Longest incremental subsequence of Dynamic Planning (Dynamic Programming)

Since we have already mentioned the longest common subsequence, we will also talk about this incremental subsequence. In the same way, subsequence indicates that such subsequences are not consecutive. For example, there are subsequences {1, 9, 3, 8, 11, 4, 5, 6, 4, 19, 7, 1, 7} the longest incrementing subsequence of such a string is {1, 3, 4, 5, 6, 7} or {1, 3, 4, 5, 6, 19 }.

In fact, this problem is related to the longest common subsequence problem. Assume our initial sequence S1. Then we should sort them from small to large first. Get S1 '. In this way, we can know the answer through the longest common subsequences of S1 and s1': is it a bit clever. This process is quite intuitive. However, this is not the focus of this Article. There are more traditional approaches to this issue.

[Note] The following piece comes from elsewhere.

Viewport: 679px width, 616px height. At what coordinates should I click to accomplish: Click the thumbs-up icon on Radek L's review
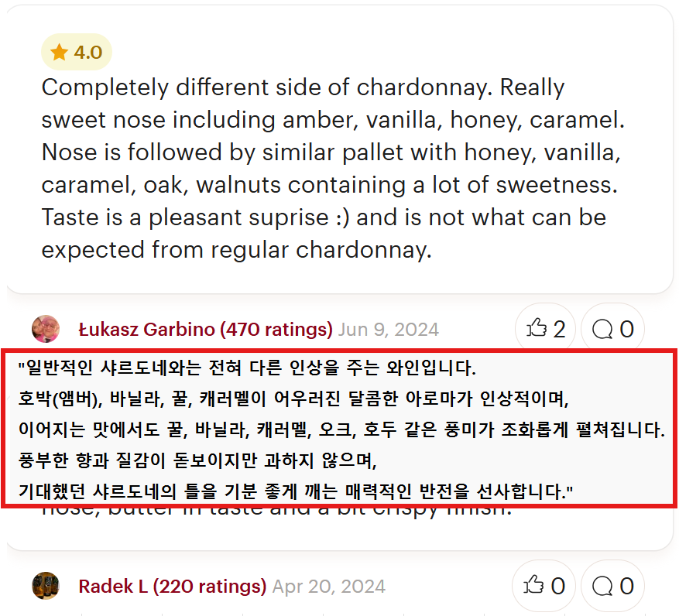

We define L (j) as an optimized sub-structure, that is, the longest incrementing sub-sequence. Then the relationship between L (j) and L (1 .. J-1) can be described

L (j) = max {L (I), I <J & AI <AJ} + 1That is to say, L (j) is equal to the largest L (I) plus one of all the preceding L (I. such L (I) must meet the condition that AI <AJ. this inference is easy to understand. that is, all the values before J must be smaller than the maximum value of the current array.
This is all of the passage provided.